Ciò che lega le donne e le storie, suonate e cantate da Sade Mangiaracina e Debora Messina, ha quale caratteristica comune la passione femminile nelle varie sfaccettature di significato ed intensità: passione per la vita, l’amore, gli ideali, i sogni, l’affermazione di sé. Donne realmente esistite quelle di Sade, personaggi storici, artiste, donne che hanno cambiato la storia. Donne metafora di letteratura e teatro, quelle di Debora, da affiancare in una partitura che tiene conto del tempo, del ritmo, dello spartito e della meraviglia.

Accanto a Frida Khalo ci sono Coco Chanel, Amelia Herarth, Rosa Parks. Anna Frank.

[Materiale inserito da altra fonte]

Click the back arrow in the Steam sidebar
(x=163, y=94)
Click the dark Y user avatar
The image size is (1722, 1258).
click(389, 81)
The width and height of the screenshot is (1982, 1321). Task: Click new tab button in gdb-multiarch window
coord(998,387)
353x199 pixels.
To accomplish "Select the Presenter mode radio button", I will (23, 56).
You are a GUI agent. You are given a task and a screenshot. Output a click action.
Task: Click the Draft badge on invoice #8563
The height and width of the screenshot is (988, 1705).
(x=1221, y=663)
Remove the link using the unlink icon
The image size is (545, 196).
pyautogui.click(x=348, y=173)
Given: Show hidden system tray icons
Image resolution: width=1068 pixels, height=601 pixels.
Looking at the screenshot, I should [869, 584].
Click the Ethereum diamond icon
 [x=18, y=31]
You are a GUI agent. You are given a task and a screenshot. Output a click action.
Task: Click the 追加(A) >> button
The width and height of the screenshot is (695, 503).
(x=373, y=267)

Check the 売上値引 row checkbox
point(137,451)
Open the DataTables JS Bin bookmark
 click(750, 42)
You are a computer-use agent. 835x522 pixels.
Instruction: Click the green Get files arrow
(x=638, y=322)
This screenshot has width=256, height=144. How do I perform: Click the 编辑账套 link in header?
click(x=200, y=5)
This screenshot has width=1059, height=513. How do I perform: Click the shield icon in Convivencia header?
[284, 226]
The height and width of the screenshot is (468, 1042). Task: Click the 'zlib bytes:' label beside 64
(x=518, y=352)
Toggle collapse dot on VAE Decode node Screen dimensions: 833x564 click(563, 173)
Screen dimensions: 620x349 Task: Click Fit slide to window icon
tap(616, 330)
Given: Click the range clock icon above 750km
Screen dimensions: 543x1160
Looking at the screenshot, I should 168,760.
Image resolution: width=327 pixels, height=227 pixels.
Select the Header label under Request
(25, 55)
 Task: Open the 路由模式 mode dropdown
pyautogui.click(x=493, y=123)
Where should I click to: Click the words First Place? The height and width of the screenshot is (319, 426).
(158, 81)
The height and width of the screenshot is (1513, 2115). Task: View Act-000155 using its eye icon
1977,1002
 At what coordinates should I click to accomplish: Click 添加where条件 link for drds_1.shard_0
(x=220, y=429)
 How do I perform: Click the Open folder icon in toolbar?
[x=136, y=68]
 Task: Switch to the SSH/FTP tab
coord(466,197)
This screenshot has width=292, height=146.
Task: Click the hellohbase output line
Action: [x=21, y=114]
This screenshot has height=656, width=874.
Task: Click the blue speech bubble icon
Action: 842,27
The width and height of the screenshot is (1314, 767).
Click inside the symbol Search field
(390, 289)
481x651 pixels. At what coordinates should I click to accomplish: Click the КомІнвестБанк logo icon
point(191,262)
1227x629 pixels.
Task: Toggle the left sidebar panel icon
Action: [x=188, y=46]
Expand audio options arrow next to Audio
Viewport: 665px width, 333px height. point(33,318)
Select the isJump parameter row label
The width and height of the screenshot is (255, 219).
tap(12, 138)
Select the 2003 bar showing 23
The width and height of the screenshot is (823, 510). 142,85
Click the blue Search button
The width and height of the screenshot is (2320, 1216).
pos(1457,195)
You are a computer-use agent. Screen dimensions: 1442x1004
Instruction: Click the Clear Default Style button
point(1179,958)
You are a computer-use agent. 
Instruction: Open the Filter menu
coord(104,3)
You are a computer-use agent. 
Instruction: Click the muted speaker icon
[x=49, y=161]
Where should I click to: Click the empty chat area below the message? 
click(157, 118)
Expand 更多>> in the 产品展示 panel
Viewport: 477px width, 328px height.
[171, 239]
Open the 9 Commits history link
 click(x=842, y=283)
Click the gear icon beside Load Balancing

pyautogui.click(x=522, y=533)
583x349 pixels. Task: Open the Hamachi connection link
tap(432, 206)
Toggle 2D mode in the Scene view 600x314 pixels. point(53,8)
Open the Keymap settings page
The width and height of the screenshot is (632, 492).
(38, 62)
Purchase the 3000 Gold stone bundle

Le donne di “Femmina Passione” si legano a loro tramite affinità o contrasto: i brani cantano donne dalla personalità forte; donnne passionali, determinate, interpretate e portate al successo da artiste straordinarie quali Aretha Franklin, Joni Mitchell, Mia Martini, Edith Piaf, Noa.

Troviamo così Amelia nella lettura personale di Sade Mangiaracina e nell’interpretazione di Debora Messina, in una canzone di Joni Mitchell ispirata allo stesso personaggio; la poetessa Alfonsina Storni, morta suicida nel mar de la Plata, la prostituta di Edith Piaf che offre amore e consolazione, il canto alla vita di Noa, quello straziato di Mia Martini sulle note di Vinicius de Moraes.

L’idea dello spettacolo nasce a partire dalla pubblicazione del quinto disco di Sade Mangiaracina, (il primo prodotto da Paolo Fresu): “Le mie donne” è un disco che narra di donne, ne traccia i profili e le passioni, ne ri-definisce i ruoli nell’immaginario della pianista. Il suo è un racconto dalle volumetrie cinematografiche che tralasciano il bianco-nero per esaltare colori e sfumature di vite speciali (Rosa Parks).

A questo contributo di base si aggiungono, appunto, i contrappunti di canto espressamente studiati dalle due artiste per uno spettacolo esclusivo e dedicato alla propria Città, che ha bisogno di ritrovare femminilità e passione.

Femmina Passione approda così l’otto gennaio 2019, inizio alle ore 21, al Cine Teatro Marconi di Castelvetrano, come terzo spettacolo della Stagione “Straniàri” diretta da Giacomo Bonagiuso e Fabrizio Ferracane.

Biglietteria:
prevendita 8 Euro – Prenotazione 10 Euro – Botteghino 12 Euro

Info e WhatsApp 347 45 87 137 – straniari@gmail.com

SADE MANGIARACINA

A 7 anni iniziava a studiare pianoforte classico, a 13 anni consegue il diploma di solfeggio, a 15 anni il diploma di quinto anno e il sesto grado alla Royal School of music di Londra. Finito il liceo si trasferisce a Roma per studiare jazz all’accademia Percentomusica diretta da Massimo Moriconi dove si diploma a giugno del 2007 con il massimo dei voti. Riceve una borsa di studio al seminario di Città di Castello e una borsa di studio al seminario di Umbria jazz diretto dalla Berklee College of Music che le permetterà di studiare un anno nella prestigiosa scuola di Boston. Suona in 3 progetti originali di cui uno con la cantante palermitana Laura Lala (Pure Songs). Numerose le collaborazioni con la nota cantante Simona Molinari. Il suo primo disco è “La terra dei ciclopi”. Il secondo “Le mie donne” edito da Paolo Fresu.

DEBORA MESSINA

Comincia la sua esperienza di canto con i “Musicanti” gruppo etno-word con radici a Marsala. Studia anche con Miriam Di Palma e collaborato con il Teatro delle Albe. Ha cantato in sei dischi, editi anche da CNI, realizzando anche tre video clip, l’ultimo in featuring con i Milagro Acustico di Bob Salmieri.
Ha collaborato con la Spa Music in progetti su Fabrizio De Andrè e Lucio Dalla. E’ anche approdata anche al teatro, collaborando prima con Enrico Russo, poi con Pietro Titone e Vincenzo Li Causi all’allestimento dell’opera “Mors et Vita” in scena per oltre dieci anni. Recentemente ha collaborato con Rosario Lisma in “Figghi di Rosa e Ignazio” per la regia di Giacomo Bonagiuso, col qquale ha anche interpretato la versione interamente operistico-teatrale della Buona Novella di De Andrè.